Because oral health remains strongly correlated with socioeconomic status both within countries and globally, consideration of oral health cannot be separated from a systemic analysis at different levels of organization, from local to global.
Oral health is therefore highly complex. Sociologist Edgar Morin theorized complex thinking at the end of the 20th century. Opposing Cartesian thinking, this theory highlights the necessary interactions between different fields, such as mind & matter, philosophy & science, body & soul, and therefore proposes an interdisciplinary approach in order to best study all dimensions of the subjects under investigation, in this case oral health.
Complex thinking emphasizes the importance of linking the humanities to the biological sciences (Morin, 1980). The object of research cannot be considered outside its environment, ignoring the history, culture, and society in which the individual evolves. Oral health and its study must therefore be ecodisciplinarized, i.e., studied taking into account the contextual, cultural, and social dimensions in which they arise, pose problems, become entrenched, and transform.
However, medicine is still too compartmentalized, and each specialty tends to become increasingly specialized.
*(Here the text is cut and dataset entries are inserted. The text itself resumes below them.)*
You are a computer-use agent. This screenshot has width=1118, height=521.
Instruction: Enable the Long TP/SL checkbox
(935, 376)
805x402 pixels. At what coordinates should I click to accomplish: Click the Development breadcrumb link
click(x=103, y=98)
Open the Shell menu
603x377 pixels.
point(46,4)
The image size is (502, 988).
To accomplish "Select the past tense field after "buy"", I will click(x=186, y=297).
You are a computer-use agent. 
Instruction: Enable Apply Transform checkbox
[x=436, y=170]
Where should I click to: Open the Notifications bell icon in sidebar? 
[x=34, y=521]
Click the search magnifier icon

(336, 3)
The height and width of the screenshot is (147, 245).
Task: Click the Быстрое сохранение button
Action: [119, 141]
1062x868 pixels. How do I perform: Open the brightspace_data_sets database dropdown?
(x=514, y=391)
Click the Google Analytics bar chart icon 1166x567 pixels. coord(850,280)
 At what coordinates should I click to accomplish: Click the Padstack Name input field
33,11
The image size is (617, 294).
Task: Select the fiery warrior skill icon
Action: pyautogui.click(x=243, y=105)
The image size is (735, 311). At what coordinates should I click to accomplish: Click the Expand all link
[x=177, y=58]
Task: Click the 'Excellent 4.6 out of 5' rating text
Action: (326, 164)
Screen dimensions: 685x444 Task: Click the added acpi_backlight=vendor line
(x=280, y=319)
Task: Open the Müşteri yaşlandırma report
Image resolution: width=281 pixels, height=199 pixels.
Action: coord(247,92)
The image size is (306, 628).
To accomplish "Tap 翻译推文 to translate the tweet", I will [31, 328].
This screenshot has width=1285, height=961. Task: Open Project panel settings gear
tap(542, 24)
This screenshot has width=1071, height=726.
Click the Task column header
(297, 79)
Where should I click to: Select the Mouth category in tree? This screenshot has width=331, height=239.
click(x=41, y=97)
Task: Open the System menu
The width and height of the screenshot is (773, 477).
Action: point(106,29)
Scientific knowledge is constantly evolving; every week, more than 20,000 new scientific articles in the field of health are published.
Nevertheless, while scientific research allows us to isolate objects in order to understand them, human phenomena are complex, and so "the subject speaks." Pierre Bourdieu conceptualized the notion of habitus, which he defines as "an immanent law, deposited in each agent by early education." It therefore refers to an individual's way of being, their ethos, and their way of behaving, their hexis.
Thus, a multidisciplinary and intersectoral approach appears essential in order to control all the factors involved specific to the individual, his environment, and the society in which he lives.
How does complex thinking in oral health enable the development of a public health strategy to prevent, treat, and stabilize oral diseases?